Content starts

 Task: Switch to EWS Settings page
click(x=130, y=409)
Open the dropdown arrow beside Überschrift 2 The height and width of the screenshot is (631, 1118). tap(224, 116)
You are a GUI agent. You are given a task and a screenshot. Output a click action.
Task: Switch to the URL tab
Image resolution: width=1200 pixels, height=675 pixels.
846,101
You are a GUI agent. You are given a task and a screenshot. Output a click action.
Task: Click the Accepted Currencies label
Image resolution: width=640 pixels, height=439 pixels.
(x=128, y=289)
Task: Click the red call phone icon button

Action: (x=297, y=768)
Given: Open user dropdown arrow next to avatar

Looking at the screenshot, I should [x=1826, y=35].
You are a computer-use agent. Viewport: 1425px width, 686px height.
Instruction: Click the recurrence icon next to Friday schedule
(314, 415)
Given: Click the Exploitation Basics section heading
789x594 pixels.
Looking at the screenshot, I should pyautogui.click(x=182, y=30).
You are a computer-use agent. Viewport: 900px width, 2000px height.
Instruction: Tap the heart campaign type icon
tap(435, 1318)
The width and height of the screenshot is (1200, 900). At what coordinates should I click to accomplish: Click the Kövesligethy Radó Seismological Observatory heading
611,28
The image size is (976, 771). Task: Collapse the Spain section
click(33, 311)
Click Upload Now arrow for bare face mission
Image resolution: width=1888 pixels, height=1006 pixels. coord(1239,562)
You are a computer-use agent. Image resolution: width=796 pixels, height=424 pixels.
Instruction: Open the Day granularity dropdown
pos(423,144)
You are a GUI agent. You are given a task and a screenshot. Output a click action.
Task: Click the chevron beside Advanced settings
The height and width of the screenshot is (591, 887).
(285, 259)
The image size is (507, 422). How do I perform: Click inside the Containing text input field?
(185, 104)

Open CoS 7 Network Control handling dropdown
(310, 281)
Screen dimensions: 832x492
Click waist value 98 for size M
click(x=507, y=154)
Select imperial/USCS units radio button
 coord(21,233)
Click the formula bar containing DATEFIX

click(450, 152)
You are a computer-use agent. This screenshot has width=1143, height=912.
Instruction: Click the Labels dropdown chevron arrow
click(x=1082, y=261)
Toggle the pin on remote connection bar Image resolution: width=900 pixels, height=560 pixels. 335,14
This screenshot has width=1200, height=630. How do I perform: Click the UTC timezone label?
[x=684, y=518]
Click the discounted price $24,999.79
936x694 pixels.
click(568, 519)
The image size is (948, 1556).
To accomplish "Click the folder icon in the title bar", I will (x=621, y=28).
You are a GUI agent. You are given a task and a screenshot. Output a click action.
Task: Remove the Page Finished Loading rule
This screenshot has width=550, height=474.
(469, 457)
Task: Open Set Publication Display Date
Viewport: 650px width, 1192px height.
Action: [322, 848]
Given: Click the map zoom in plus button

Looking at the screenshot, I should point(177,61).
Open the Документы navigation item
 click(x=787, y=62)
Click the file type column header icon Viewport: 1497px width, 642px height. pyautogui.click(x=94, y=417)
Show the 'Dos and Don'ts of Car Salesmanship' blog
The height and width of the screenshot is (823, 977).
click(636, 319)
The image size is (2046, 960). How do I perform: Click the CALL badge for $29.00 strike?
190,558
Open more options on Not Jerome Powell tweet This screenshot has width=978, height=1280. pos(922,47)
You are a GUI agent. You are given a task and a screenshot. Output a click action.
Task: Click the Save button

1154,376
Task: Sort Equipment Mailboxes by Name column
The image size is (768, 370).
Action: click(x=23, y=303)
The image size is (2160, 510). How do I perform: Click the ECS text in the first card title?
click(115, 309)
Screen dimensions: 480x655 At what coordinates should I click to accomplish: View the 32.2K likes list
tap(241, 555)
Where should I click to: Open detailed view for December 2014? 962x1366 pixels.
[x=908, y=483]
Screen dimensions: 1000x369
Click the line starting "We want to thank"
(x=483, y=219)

Content ends

* **Assigned task**: None of the records may be omitted or altered when they are given again.

* **Exercise result**:
 Task: Switch to EWS Settings page
click(x=130, y=409)
Open the dropdown arrow beside Überschrift 2 The height and width of the screenshot is (631, 1118). tap(224, 116)
You are a GUI agent. You are given a task and a screenshot. Output a click action.
Task: Switch to the URL tab
Image resolution: width=1200 pixels, height=675 pixels.
846,101
You are a GUI agent. You are given a task and a screenshot. Output a click action.
Task: Click the Accepted Currencies label
Image resolution: width=640 pixels, height=439 pixels.
(x=128, y=289)
Task: Click the red call phone icon button

Action: (x=297, y=768)
Given: Open user dropdown arrow next to avatar

Looking at the screenshot, I should [x=1826, y=35].
You are a computer-use agent. Viewport: 1425px width, 686px height.
Instruction: Click the recurrence icon next to Friday schedule
(314, 415)
Given: Click the Exploitation Basics section heading
789x594 pixels.
Looking at the screenshot, I should pyautogui.click(x=182, y=30).
You are a computer-use agent. Viewport: 900px width, 2000px height.
Instruction: Tap the heart campaign type icon
tap(435, 1318)
The width and height of the screenshot is (1200, 900). At what coordinates should I click to accomplish: Click the Kövesligethy Radó Seismological Observatory heading
611,28
The image size is (976, 771). Task: Collapse the Spain section
click(33, 311)
Click Upload Now arrow for bare face mission
Image resolution: width=1888 pixels, height=1006 pixels. coord(1239,562)
You are a computer-use agent. Image resolution: width=796 pixels, height=424 pixels.
Instruction: Open the Day granularity dropdown
pos(423,144)
You are a GUI agent. You are given a task and a screenshot. Output a click action.
Task: Click the chevron beside Advanced settings
The height and width of the screenshot is (591, 887).
(285, 259)
The image size is (507, 422). How do I perform: Click inside the Containing text input field?
(185, 104)

Open CoS 7 Network Control handling dropdown
(310, 281)
Screen dimensions: 832x492
Click waist value 98 for size M
click(x=507, y=154)
Select imperial/USCS units radio button
 coord(21,233)
Click the formula bar containing DATEFIX

click(450, 152)
You are a computer-use agent. This screenshot has width=1143, height=912.
Instruction: Click the Labels dropdown chevron arrow
click(x=1082, y=261)
Toggle the pin on remote connection bar Image resolution: width=900 pixels, height=560 pixels. 335,14
This screenshot has width=1200, height=630. How do I perform: Click the UTC timezone label?
[x=684, y=518]
Click the discounted price $24,999.79
936x694 pixels.
click(568, 519)
The image size is (948, 1556).
To accomplish "Click the folder icon in the title bar", I will (x=621, y=28).
You are a GUI agent. You are given a task and a screenshot. Output a click action.
Task: Remove the Page Finished Loading rule
This screenshot has width=550, height=474.
(469, 457)
Task: Open Set Publication Display Date
Viewport: 650px width, 1192px height.
Action: [322, 848]
Given: Click the map zoom in plus button

Looking at the screenshot, I should point(177,61).
Open the Документы navigation item
 click(x=787, y=62)
Click the file type column header icon Viewport: 1497px width, 642px height. pyautogui.click(x=94, y=417)
Show the 'Dos and Don'ts of Car Salesmanship' blog
The height and width of the screenshot is (823, 977).
click(636, 319)
The image size is (2046, 960). How do I perform: Click the CALL badge for $29.00 strike?
190,558
Open more options on Not Jerome Powell tweet This screenshot has width=978, height=1280. pos(922,47)
You are a GUI agent. You are given a task and a screenshot. Output a click action.
Task: Click the Save button

1154,376
Task: Sort Equipment Mailboxes by Name column
The image size is (768, 370).
Action: click(x=23, y=303)
The image size is (2160, 510). How do I perform: Click the ECS text in the first card title?
click(115, 309)
Screen dimensions: 480x655 At what coordinates should I click to accomplish: View the 32.2K likes list
tap(241, 555)
Where should I click to: Open detailed view for December 2014? 962x1366 pixels.
[x=908, y=483]
Screen dimensions: 1000x369
Click the line starting "We want to thank"
(x=483, y=219)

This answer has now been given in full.